Batch OCR with Acrobat

From MagnetoWiki
Jump to: navigation, search

Notes on using Abobe Acrobat 8 Professional to batch OCR documents, such as scanned documents, papers, or reprints.

Steps

  1. Goto Advanced > Document Processing > Batch Processing...
  2. In the Batch Sequence Dialog
    1. Create a New Sequence with the name "OCR to Searchable Exact Image"
    2. In the Edit Batch Sequence Dialog
      1. Select the "Recognize Text using OCR" command, and edit the Command to output "Searchable Image (Exact)".
      2. Under Output Options, the Output Format should be "Adobe PDF Files", with "Fast Web View" checked, but "PDF Optimizer" unchecked.

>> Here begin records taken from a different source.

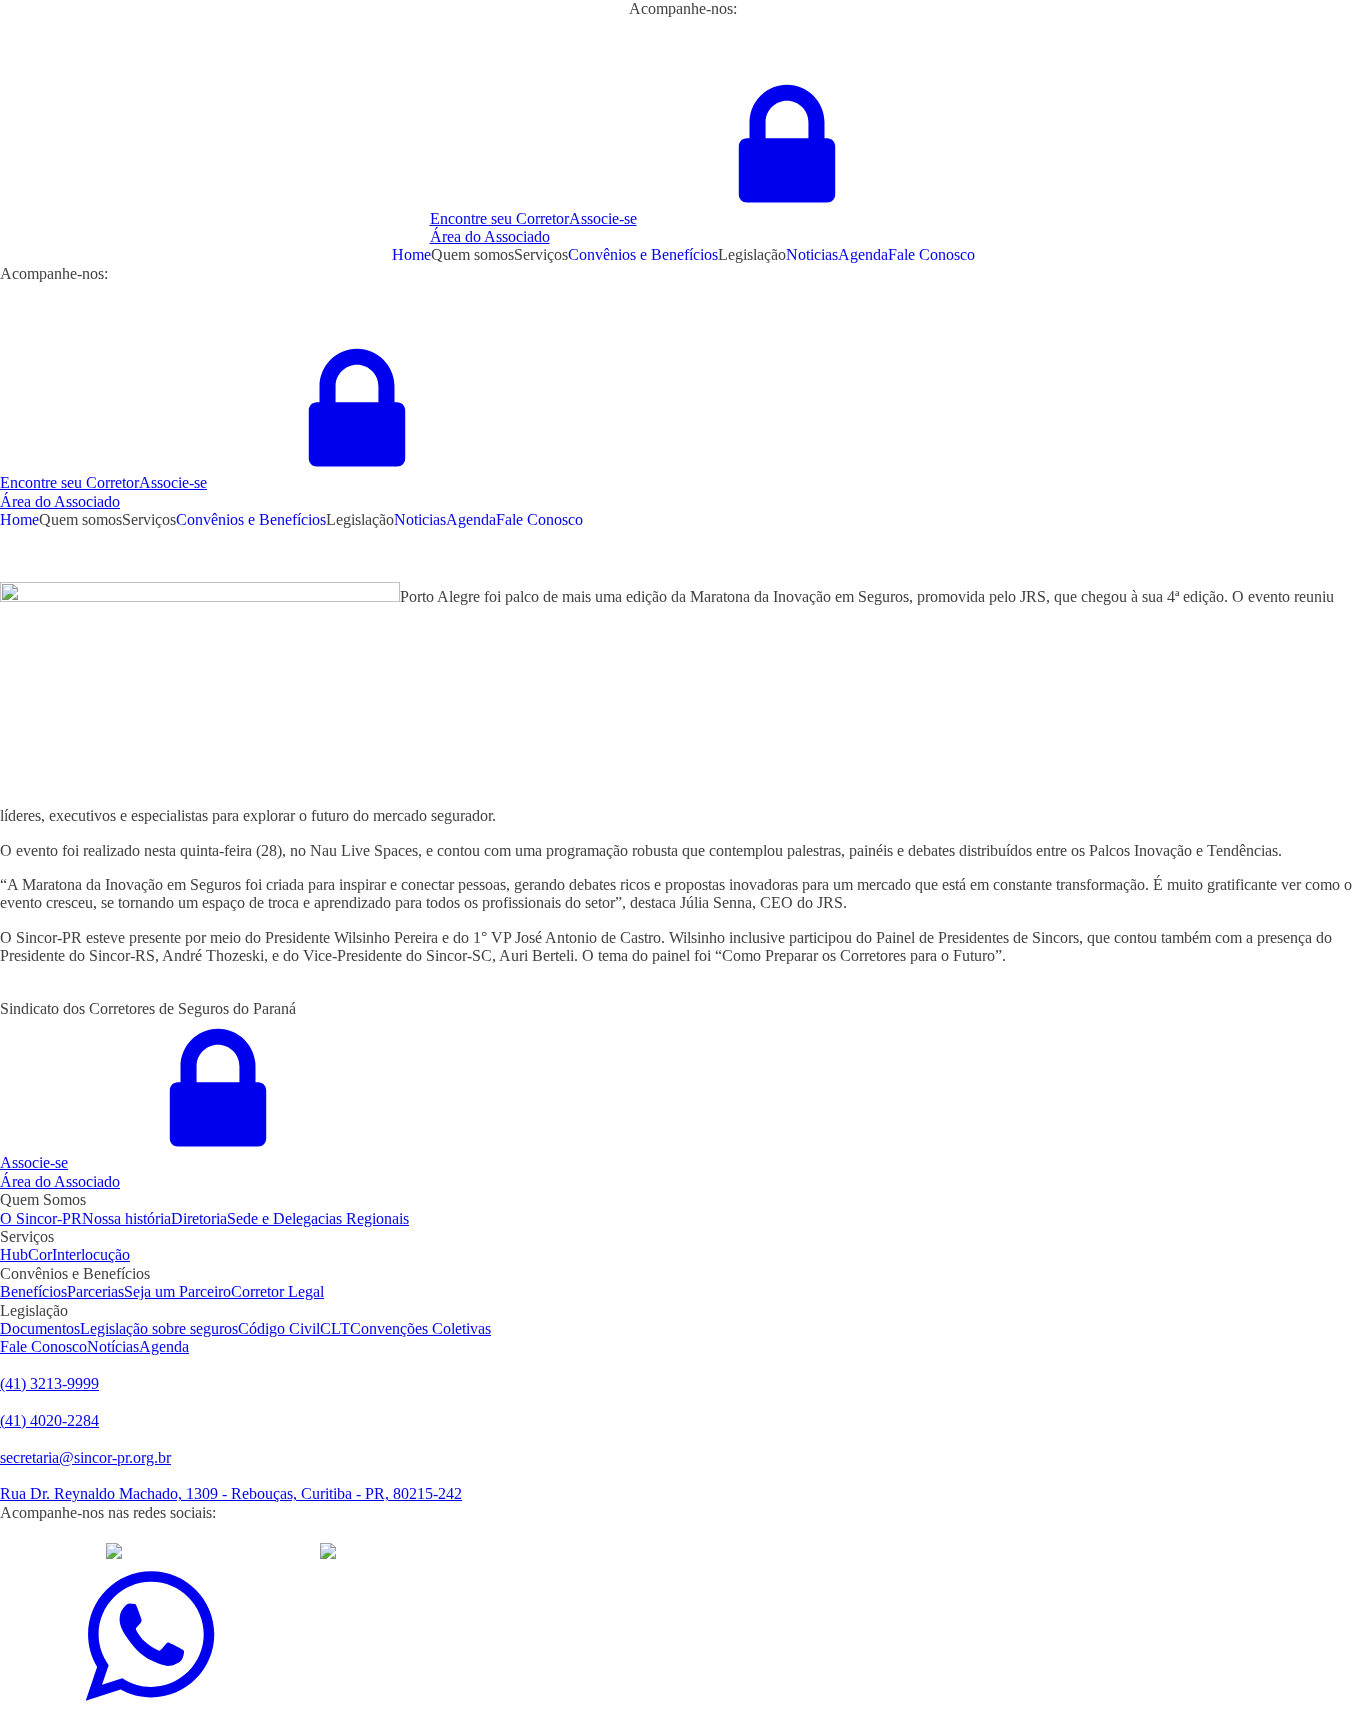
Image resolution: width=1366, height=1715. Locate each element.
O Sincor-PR (41, 1218)
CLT (335, 1328)
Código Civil (279, 1328)
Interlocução (91, 1254)
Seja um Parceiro (177, 1291)
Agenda (863, 254)
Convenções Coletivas (420, 1328)
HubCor (26, 1254)
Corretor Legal (277, 1291)
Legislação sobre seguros (159, 1328)
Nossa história (126, 1218)
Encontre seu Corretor (499, 218)
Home (411, 254)
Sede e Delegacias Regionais (318, 1218)
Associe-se (603, 218)
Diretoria (199, 1218)
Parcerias (95, 1291)
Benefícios (33, 1291)
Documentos (40, 1328)
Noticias (812, 254)
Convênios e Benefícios (643, 254)
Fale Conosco (931, 254)
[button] (683, 228)
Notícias (113, 1346)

If desired, set a prefix of suffix for output file names.
    3. Now select the new sequence, and press "Run Sequence" and follow the directions. Be sure not to overwrite the original scanned PDFs, in case there is a problem.

Known Problem

  • Acrobat's OCR will crash when it encounters a rotated page, so before batch scanning, make sure all pages are upright.
  • Manually performing OCR with the "Searchable Image (Exact)" Output Style and saving the PDF will double the size of the PDF document. This does not happen if the PDF is "Save As..." with a different name.